BEGIN Information shown
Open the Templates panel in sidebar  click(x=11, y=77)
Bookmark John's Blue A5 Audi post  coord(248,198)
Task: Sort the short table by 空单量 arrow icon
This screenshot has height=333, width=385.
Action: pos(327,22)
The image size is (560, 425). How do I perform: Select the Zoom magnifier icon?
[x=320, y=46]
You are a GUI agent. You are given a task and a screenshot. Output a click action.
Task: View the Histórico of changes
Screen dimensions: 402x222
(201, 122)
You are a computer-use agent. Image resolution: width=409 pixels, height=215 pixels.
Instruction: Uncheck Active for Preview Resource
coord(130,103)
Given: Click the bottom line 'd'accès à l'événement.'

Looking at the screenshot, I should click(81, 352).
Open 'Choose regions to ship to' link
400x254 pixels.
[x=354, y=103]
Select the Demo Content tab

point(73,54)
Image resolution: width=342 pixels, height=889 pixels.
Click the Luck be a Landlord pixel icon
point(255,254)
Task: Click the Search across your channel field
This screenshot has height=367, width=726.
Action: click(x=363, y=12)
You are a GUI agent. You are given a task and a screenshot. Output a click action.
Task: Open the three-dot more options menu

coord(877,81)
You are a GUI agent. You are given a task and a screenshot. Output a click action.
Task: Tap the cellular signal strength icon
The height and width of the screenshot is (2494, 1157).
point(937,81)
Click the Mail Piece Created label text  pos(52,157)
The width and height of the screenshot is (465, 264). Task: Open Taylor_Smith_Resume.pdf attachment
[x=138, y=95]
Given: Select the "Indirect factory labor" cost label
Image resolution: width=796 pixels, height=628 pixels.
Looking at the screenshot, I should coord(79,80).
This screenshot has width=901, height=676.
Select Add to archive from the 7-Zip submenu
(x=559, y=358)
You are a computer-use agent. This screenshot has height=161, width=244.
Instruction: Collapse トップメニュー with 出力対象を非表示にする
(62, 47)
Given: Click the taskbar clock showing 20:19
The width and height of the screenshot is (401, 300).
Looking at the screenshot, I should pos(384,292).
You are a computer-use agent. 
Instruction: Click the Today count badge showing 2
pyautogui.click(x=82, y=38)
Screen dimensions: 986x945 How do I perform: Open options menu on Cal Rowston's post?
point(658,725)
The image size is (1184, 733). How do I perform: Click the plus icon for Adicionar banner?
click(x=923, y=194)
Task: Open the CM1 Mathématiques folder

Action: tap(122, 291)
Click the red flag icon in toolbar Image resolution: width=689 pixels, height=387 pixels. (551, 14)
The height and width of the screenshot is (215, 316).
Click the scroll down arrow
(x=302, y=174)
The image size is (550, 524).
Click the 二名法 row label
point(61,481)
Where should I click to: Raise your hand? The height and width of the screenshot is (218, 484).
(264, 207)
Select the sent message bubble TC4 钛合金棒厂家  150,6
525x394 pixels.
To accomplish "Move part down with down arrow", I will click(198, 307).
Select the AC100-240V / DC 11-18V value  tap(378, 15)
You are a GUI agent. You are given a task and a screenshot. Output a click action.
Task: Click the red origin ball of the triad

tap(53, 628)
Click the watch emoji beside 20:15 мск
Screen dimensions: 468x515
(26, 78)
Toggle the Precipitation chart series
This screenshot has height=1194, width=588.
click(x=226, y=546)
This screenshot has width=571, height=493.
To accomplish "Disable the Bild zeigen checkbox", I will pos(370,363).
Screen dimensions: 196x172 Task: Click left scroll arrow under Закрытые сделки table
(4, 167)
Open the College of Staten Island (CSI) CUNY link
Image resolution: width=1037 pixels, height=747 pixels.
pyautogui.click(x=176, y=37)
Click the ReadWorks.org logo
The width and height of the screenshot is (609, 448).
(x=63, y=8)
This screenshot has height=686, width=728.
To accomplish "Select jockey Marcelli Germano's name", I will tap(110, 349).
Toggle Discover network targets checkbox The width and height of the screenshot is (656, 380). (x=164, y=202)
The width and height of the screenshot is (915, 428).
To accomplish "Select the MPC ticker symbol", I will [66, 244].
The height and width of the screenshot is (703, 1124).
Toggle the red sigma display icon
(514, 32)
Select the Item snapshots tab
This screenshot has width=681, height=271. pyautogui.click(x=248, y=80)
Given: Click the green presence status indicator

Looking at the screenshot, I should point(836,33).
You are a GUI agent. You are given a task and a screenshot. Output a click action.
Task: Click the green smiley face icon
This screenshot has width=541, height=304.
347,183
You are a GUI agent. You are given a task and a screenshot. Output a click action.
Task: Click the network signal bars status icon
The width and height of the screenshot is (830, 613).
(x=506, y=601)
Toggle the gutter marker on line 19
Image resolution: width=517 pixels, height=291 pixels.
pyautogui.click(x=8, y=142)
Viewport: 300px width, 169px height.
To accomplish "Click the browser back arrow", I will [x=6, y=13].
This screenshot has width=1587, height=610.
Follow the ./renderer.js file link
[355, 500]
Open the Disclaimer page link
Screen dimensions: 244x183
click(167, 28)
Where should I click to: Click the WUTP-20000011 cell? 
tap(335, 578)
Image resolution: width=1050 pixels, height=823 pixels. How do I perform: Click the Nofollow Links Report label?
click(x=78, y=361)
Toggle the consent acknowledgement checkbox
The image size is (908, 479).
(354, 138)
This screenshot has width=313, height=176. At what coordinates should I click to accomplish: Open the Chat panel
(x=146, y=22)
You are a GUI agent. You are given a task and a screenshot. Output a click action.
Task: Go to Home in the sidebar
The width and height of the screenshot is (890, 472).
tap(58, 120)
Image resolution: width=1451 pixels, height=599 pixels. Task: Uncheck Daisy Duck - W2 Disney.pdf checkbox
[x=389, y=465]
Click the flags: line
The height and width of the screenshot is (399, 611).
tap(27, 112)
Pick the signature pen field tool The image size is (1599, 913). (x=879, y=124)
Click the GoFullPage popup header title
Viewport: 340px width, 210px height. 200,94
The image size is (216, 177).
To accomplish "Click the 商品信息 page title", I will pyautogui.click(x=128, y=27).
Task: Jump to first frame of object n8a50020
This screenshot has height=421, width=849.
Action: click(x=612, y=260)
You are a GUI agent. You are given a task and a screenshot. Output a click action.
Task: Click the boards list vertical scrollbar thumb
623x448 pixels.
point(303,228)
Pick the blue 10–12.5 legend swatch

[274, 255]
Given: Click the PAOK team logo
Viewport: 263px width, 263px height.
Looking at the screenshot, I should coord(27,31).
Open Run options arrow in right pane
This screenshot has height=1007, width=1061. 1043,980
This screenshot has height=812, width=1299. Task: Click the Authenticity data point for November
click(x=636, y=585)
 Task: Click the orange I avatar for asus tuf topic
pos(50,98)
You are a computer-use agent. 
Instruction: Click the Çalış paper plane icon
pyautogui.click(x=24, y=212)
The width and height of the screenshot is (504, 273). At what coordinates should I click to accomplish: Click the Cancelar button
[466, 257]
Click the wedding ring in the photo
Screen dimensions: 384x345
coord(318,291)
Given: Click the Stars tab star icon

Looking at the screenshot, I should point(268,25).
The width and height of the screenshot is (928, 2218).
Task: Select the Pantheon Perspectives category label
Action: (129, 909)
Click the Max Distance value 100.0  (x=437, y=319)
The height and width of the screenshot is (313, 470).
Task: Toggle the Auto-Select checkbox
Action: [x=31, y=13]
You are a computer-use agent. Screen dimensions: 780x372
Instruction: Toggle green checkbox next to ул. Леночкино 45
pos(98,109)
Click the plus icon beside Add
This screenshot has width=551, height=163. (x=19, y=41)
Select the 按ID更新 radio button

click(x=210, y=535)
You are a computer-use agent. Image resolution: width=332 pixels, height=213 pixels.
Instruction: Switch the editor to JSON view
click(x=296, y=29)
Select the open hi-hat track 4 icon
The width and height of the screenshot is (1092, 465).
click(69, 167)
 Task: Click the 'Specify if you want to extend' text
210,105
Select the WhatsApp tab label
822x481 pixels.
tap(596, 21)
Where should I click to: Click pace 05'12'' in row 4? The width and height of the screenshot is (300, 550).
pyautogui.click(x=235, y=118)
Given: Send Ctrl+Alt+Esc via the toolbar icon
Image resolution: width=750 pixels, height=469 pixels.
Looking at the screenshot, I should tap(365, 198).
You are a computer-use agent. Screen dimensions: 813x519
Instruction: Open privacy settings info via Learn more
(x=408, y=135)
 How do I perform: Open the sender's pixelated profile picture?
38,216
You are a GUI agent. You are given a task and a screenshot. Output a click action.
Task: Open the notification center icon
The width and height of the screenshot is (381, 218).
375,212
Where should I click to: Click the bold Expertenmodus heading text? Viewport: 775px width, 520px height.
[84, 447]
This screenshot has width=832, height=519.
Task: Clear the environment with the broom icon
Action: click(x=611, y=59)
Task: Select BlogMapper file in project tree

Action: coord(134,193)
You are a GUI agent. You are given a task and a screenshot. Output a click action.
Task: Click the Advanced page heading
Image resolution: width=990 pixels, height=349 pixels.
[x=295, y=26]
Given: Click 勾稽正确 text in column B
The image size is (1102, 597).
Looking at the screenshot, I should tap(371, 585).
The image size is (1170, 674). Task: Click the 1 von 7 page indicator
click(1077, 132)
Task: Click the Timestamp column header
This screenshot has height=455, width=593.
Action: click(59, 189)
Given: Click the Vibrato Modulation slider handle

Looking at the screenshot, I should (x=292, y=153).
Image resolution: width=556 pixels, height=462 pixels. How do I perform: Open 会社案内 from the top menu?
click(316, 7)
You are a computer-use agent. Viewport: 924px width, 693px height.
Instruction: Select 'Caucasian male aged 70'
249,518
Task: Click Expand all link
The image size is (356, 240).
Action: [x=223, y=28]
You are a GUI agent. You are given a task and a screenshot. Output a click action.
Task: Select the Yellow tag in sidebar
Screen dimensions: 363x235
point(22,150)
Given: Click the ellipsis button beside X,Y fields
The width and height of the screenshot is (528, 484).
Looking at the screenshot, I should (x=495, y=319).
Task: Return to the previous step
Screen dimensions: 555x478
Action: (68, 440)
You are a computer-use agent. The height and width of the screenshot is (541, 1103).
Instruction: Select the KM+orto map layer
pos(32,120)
END Information shown
## Task brief
Your answer should consist of the lines of the listing that contain "will", copied as they stand.

## Result below
To accomplish "Move part down with down arrow", I will click(198, 307).
To accomplish "Disable the Bild zeigen checkbox", I will pos(370,363).
To accomplish "Select jockey Marcelli Germano's name", I will tap(110, 349).
To accomplish "Select the MPC ticker symbol", I will [66, 244].
To accomplish "Click the browser back arrow", I will [x=6, y=13].
To accomplish "Click the 商品信息 page title", I will pyautogui.click(x=128, y=27).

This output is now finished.